Médecins et IA ont travaillé sur 20 cas cliniques. À chaque étape, les premiers devaient justifier de façon écrite leurs diagnostics. Pour comparer les résultats entre la machine et l’Homme, les chercheurs ont utilisé un outil appelé r-IDEA, qui est déjà utilisé pour évaluer les raisonnements cliniques des médecins.
"La première étape consiste à trier les données lorsque le patient vous dit ce qui le dérange et que vous mesurez les [constantes]", indique Stephanie Cabral, principale auteure de l’étude, dans un communiqué. La deuxième étape est [l’intégration] des informations supplémentaires du patient. La troisième étape est l’examen physique et la quatrième les tests diagnostiques et l’imagerie.”
L’intelligence artificielle a parfois “tout simplement tort”
Conclusions : ChatGPT-4 obtenait de meilleures notes r-IDEA - avec un score médian de 10 sur 10 - que les médecins traitants (9 sur 10) et les résidents (8 sur 10). Mais les chercheurs indiquent que les résultats étaient quasi-identiques entre l’intelligence artificielle et les médecins en termes de précision du diagnostic (la place du bon diagnostic parmi tous ceux proposés) et de raisonnement clinique.

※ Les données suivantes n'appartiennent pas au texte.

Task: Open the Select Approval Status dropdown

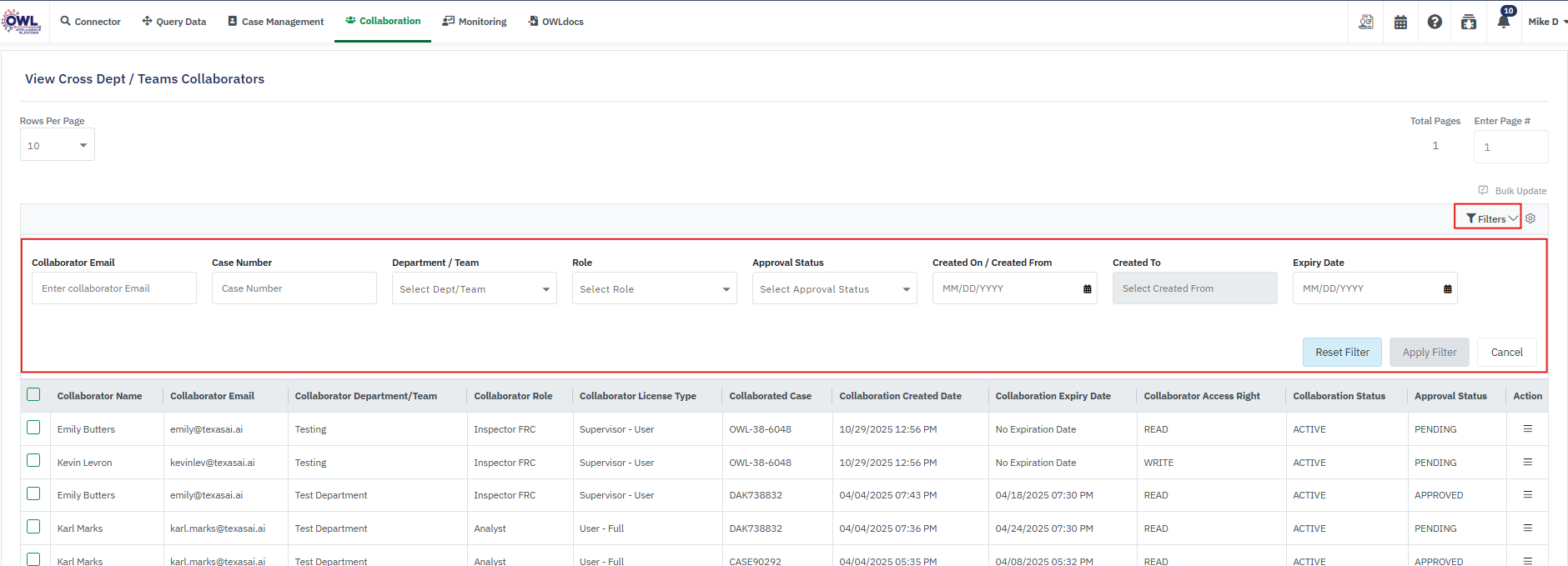Action: pyautogui.click(x=834, y=289)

En revanche, l’intelligence artificielle avait souvent “tout simplement tort”. Les chercheurs ont observé plus de cas de raisonnement incorrect pour ChatGPT-4 que chez les médecins.
"Des études supplémentaires sont nécessaires pour déterminer comment les LLM peuvent être intégrés au mieux dans la pratique clinique, mais même maintenant, ils pourraient être utiles [pour contrôler et] nous aider à ne rien manquer, indique Stéphanie Cabral. Mon plus grand espoir est que l’intelligence artificielle améliorera la relation patient-médecin, en réduisant [les faiblesses] que nous connaissons actuellement et en nous permettant de nous concentrer davantage sur la conversation que nous avons avec nos patients.”
Selon les chercheurs, ChatGPT-4 peut donc être un outil utile pour aider les médecins à poser un diagnostic, mais il ne peut pas les remplacer. De plus, comme le rappelle l’Inserm, “une prise en charge adaptée et réellement personnalisée repose aussi en partie sur la relation qu’entretient le médecin avec son patient, sur sa capacité à intégrer des éléments de contexte socio-culturels, à décrypter les états émotionnels de la personne en face de lui… Autant d’éléments que l’IA est encore bien loin de pouvoir intégrer.”